• **Action item**
Your task is to quote the records from their first line through the line containing "Click the Kostenname", with nothing added or left out.

[Dataset entries]
BEGIN

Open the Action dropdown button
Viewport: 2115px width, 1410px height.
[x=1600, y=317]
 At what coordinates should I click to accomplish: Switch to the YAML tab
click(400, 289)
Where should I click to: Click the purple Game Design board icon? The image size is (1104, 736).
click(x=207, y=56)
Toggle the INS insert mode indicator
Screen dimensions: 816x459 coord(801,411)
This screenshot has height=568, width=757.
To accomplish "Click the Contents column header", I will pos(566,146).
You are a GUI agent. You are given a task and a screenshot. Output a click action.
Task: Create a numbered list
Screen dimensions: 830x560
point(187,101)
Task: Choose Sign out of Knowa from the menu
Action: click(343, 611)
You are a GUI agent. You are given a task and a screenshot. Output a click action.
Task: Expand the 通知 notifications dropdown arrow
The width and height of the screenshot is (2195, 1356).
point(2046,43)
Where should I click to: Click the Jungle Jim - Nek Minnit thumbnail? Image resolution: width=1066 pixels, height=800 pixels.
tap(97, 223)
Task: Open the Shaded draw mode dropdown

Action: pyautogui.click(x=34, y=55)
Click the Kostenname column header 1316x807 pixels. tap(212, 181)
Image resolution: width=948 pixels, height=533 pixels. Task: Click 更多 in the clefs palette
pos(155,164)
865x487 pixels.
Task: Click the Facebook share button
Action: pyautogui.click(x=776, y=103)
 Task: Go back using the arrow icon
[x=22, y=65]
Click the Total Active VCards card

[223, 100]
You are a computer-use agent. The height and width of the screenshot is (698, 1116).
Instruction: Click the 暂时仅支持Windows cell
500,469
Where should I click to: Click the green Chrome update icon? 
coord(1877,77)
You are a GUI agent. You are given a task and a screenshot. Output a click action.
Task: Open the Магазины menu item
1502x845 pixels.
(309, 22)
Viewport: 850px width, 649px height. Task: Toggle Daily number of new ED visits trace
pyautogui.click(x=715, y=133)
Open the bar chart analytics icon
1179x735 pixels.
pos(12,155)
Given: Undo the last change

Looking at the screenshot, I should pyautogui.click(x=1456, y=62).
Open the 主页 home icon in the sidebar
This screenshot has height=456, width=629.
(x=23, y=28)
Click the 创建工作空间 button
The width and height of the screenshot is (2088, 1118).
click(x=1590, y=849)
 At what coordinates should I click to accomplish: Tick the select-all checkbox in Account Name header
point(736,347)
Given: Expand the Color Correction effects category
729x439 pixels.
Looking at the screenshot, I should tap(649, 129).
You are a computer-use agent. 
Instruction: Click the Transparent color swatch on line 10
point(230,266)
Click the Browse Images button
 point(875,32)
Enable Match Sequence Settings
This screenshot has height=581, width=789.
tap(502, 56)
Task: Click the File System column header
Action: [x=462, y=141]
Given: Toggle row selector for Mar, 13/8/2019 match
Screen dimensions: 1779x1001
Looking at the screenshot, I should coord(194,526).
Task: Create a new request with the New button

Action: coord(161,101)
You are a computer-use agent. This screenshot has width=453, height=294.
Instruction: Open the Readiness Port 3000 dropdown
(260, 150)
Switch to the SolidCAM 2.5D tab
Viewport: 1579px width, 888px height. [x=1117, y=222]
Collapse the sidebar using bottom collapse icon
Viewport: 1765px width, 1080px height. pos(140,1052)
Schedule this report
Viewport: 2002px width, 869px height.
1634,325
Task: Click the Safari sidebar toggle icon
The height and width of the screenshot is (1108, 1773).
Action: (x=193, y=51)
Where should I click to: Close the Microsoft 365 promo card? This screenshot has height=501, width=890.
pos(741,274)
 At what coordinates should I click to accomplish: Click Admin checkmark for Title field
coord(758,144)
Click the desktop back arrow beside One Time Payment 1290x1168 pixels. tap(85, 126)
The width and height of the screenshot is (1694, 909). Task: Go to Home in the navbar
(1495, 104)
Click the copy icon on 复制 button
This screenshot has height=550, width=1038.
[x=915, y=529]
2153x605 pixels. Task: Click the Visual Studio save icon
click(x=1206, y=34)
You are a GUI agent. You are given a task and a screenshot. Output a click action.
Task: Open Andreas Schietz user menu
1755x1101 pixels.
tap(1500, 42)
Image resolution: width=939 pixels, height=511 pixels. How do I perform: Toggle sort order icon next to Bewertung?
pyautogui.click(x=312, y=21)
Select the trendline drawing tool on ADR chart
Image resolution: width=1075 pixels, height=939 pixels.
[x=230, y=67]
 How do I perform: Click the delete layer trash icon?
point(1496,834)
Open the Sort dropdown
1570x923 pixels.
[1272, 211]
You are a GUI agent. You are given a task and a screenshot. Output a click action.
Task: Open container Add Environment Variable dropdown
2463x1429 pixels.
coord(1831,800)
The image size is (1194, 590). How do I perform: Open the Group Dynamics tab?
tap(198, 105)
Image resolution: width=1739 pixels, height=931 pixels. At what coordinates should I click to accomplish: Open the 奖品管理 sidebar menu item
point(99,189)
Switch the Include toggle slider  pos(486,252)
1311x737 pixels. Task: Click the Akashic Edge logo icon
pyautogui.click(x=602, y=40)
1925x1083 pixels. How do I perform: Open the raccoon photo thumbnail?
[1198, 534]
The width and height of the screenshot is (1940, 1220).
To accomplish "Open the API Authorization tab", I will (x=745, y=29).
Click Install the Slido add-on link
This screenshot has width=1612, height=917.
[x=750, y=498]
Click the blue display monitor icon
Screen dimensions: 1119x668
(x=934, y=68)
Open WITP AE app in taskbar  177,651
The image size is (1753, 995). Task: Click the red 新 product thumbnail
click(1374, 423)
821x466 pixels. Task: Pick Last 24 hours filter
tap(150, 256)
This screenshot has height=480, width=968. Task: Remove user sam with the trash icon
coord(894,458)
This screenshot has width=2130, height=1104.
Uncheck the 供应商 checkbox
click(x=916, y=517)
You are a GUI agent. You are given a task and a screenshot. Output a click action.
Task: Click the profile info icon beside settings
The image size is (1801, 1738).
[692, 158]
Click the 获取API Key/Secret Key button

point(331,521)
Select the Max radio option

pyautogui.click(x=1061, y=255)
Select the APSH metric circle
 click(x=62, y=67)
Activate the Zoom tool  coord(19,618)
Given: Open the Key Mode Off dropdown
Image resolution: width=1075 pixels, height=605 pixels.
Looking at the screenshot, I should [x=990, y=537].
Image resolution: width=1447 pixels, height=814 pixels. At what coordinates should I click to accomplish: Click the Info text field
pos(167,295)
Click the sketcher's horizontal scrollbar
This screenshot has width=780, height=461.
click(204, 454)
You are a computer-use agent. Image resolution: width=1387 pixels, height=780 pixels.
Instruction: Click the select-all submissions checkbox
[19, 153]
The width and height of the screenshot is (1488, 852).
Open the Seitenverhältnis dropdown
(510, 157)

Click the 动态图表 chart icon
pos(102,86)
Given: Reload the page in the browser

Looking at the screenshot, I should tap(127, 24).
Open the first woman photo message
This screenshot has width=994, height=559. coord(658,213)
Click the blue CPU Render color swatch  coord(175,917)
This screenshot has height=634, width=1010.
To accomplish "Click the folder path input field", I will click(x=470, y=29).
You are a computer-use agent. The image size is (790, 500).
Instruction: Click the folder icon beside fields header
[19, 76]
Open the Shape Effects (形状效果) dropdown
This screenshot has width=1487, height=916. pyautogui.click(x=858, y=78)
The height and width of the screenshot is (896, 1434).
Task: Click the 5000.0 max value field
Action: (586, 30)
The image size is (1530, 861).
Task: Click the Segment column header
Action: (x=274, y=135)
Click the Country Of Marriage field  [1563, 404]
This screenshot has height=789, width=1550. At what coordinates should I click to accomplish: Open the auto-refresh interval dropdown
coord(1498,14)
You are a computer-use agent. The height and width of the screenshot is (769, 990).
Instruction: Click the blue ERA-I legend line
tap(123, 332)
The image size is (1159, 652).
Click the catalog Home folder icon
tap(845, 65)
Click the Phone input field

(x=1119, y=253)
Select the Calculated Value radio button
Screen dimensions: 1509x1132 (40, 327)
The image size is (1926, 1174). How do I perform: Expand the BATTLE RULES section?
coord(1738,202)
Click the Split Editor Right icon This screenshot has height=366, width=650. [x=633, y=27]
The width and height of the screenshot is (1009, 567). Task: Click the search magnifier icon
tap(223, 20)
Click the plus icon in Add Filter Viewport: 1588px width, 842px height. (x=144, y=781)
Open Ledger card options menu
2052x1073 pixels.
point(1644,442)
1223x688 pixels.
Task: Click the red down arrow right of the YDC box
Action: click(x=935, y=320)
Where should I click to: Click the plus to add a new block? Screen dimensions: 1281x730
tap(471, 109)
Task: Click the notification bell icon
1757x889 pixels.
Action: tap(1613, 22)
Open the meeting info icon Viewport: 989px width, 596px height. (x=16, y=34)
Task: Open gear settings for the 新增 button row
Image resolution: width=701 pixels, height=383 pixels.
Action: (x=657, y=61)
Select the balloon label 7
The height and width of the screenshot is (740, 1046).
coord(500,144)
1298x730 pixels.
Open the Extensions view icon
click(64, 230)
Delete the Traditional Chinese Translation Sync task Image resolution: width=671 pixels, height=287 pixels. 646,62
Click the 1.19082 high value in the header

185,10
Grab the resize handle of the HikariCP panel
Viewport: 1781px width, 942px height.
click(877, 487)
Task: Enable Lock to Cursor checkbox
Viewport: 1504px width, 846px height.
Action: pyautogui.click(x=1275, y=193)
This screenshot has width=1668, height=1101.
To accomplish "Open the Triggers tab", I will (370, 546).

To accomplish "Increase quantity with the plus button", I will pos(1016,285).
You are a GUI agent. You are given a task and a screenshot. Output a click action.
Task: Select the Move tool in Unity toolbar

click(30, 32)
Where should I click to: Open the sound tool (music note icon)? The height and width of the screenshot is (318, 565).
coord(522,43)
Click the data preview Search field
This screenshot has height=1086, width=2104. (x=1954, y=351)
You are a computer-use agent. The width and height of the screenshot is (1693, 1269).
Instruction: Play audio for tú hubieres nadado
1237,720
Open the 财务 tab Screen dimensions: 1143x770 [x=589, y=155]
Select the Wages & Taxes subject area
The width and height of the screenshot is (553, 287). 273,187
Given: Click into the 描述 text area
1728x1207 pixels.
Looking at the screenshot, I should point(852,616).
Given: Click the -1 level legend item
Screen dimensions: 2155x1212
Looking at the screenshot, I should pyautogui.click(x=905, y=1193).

END

• **Answer for this exercise**
Open the Action dropdown button
Viewport: 2115px width, 1410px height.
[x=1600, y=317]
 At what coordinates should I click to accomplish: Switch to the YAML tab
click(400, 289)
Where should I click to: Click the purple Game Design board icon? The image size is (1104, 736).
click(x=207, y=56)
Toggle the INS insert mode indicator
Screen dimensions: 816x459 coord(801,411)
This screenshot has height=568, width=757.
To accomplish "Click the Contents column header", I will pos(566,146).
You are a GUI agent. You are given a task and a screenshot. Output a click action.
Task: Create a numbered list
Screen dimensions: 830x560
point(187,101)
Task: Choose Sign out of Knowa from the menu
Action: click(343, 611)
You are a GUI agent. You are given a task and a screenshot. Output a click action.
Task: Expand the 通知 notifications dropdown arrow
The width and height of the screenshot is (2195, 1356).
point(2046,43)
Where should I click to: Click the Jungle Jim - Nek Minnit thumbnail? Image resolution: width=1066 pixels, height=800 pixels.
tap(97, 223)
Task: Open the Shaded draw mode dropdown

Action: pyautogui.click(x=34, y=55)
Click the Kostenname column header 1316x807 pixels. tap(212, 181)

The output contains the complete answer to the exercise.